→ Work required
Copy every line of the data below word for word, leaving out the pictures.

------ The records

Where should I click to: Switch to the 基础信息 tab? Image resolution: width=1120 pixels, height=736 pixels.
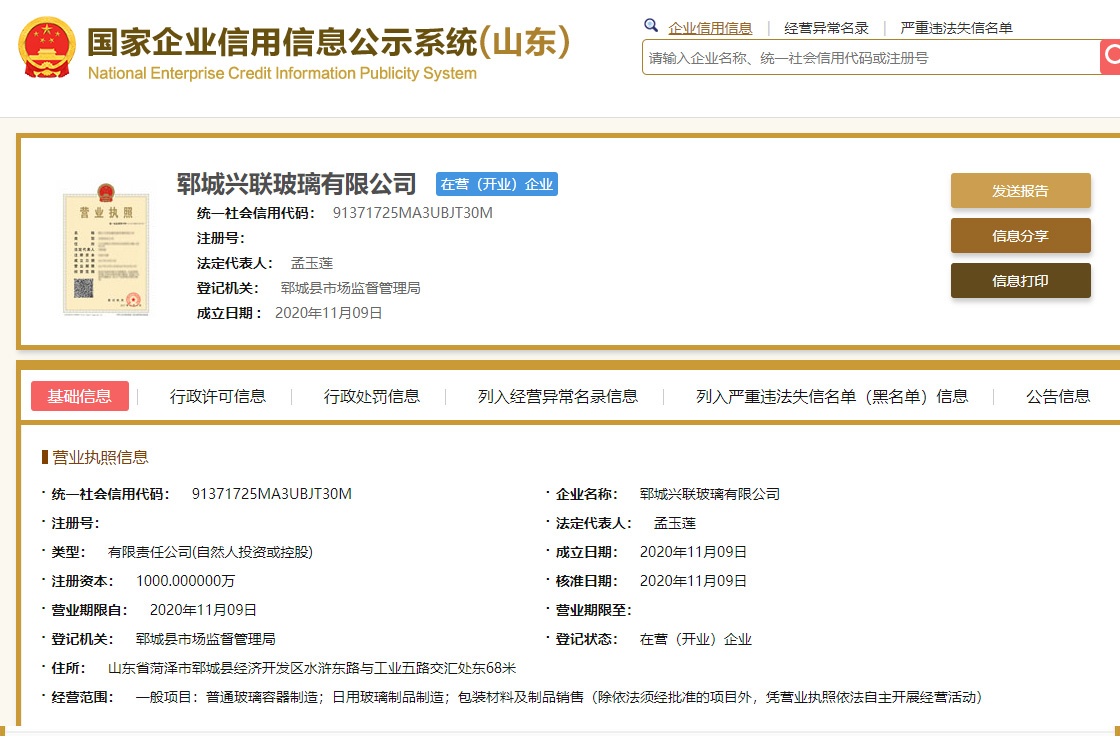click(x=80, y=396)
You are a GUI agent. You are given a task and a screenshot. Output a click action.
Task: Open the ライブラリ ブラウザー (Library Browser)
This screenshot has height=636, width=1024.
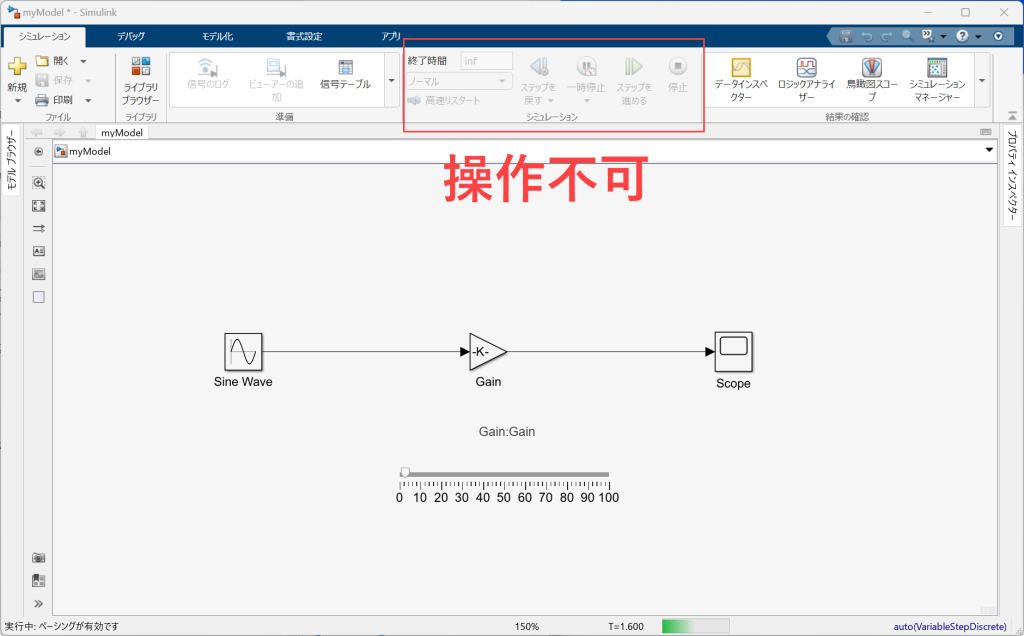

------------

→ Result
Where should I click to: Switch to the 基础信息 tab? Image resolution: width=1120 pixels, height=736 pixels.
click(x=80, y=396)
You are a GUI agent. You are given a task and a screenshot. Output a click action.
Task: Open the ライブラリ ブラウザー (Library Browser)
This screenshot has height=636, width=1024.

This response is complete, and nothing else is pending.